Provided passage -
Implementation of a flange bearing crossing diamond in revenue service: a performance update of a flange bearing frog crossing diamond at Shelby, Ohio

Railway Track and Structures, May, 2007 by David D. Davis, Rafael Jimenez, David Clark, Jim Beyerl

CSX Transportation has now operated 20 mgt over the flange bearing frog crossing diamond at Shelby, Ohio, at an allowable top speed of 40 mph. These first 20 mgt of operations have been successful with minimal maintenance required and no operating problems.

The FBF diamond, installed July 31, 2006, is the first one installed under the Association of American Railroads' waiver granted by the Federal Railroad Administration. A waiver of the FRA Track Safety Standards is needed to allow FBF operation above Class 1 track speeds. (1)

Raw data -
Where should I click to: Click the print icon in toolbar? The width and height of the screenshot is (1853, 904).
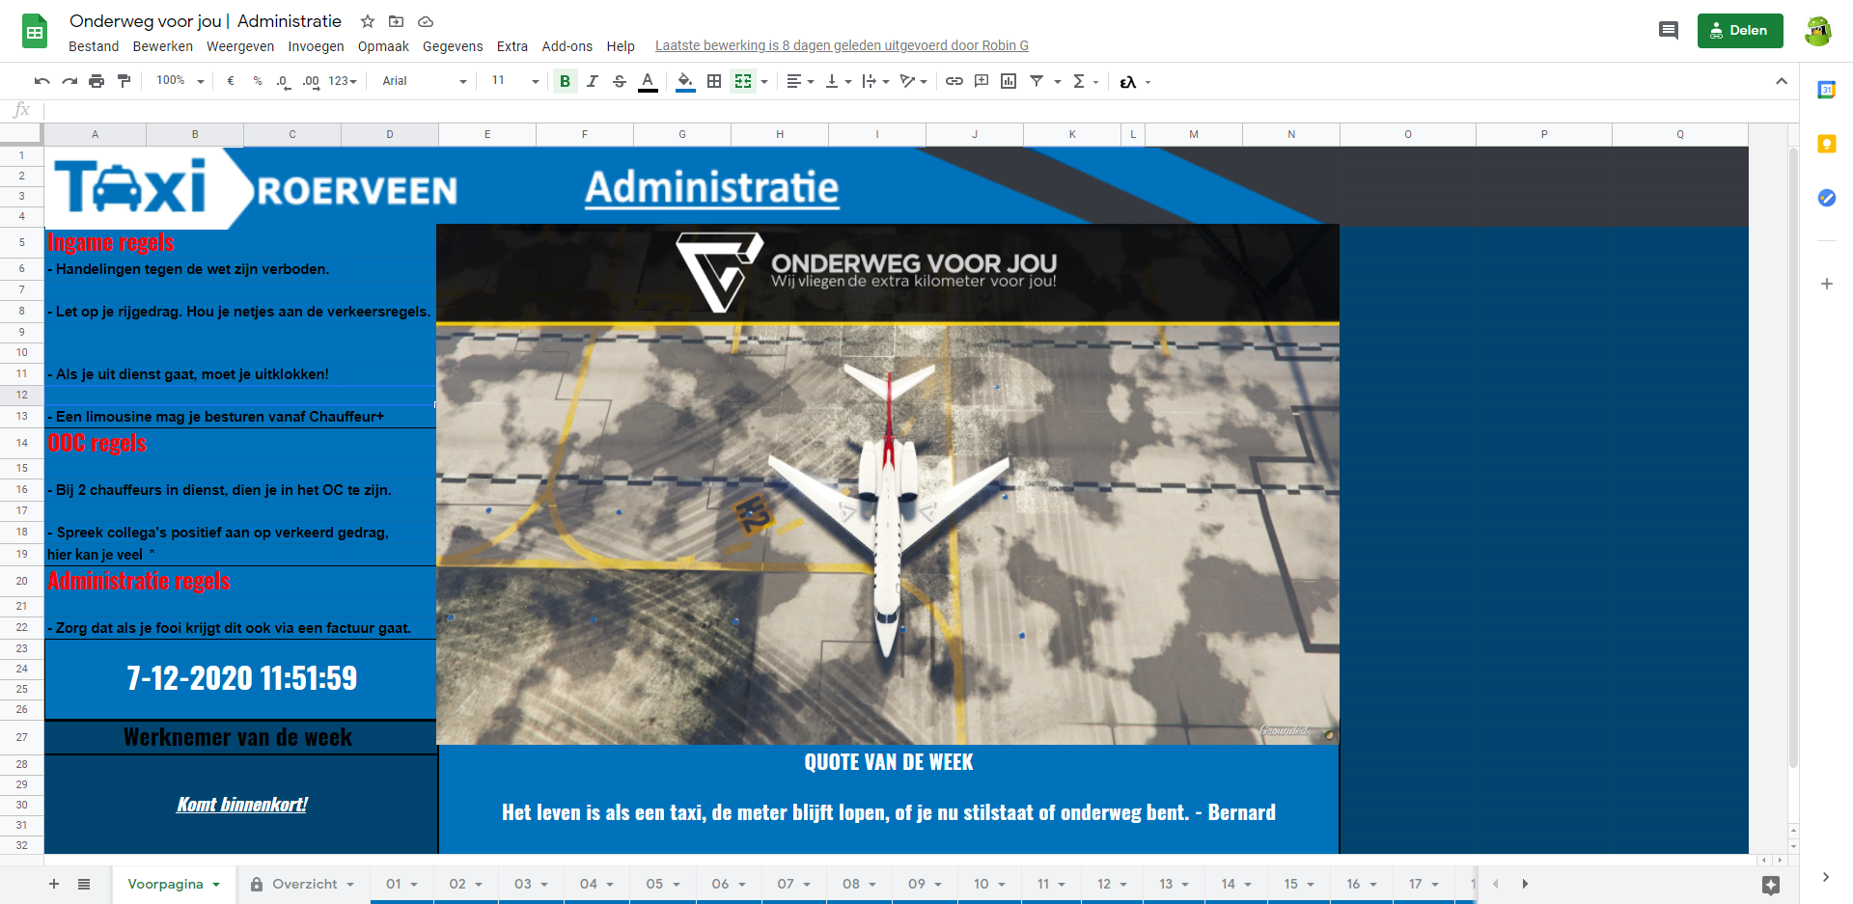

Problem set -
• A. Answer these questions from the article on the Shelby, Ohio flange bearing frog diamond:
(i) What allowable top speed does CSX Transportation run over the diamond?
(ii) On what date was the FBF diamond installed?
(iii) What does a waiver of the FRA Track Safety Standards allow?
• B. Pick up the article on the Shelby, Ohio flange bearing frog diamond after its final sentence and continue it.

Answers given -
• A.
(i) 40 mph
(ii) July 31, 2006
(iii) FBF operation above Class 1 track speeds

• B.
Train handling

At the Shelby FBF diamond, train handling and locomotive operations have not been adversely affected. CSXT trains can operate up to 40 mph and train crew comments indicated increased smoothness, reflecting the expected lower degradation and impact loads for these diamonds. The shortline cross-traffic is restricted to 10 mph for reasons not associated with the FBF diamond. As with other diamonds, the locomotive engineer on either railroad will notch down the throttle when the locomotives cross the diamond. This is done to prevent traction motor flashovers when crossing the transverse rails. With the FBF ramps, it helps by reducing the likelihood of wheel slip as the wheels transition from tread bearing to flange bearing. CSXT reports no train operating problems with the FBF crossing at Shelby. Additionally, there is no evidence of engine burns on the running surfaces of any of the diamonds.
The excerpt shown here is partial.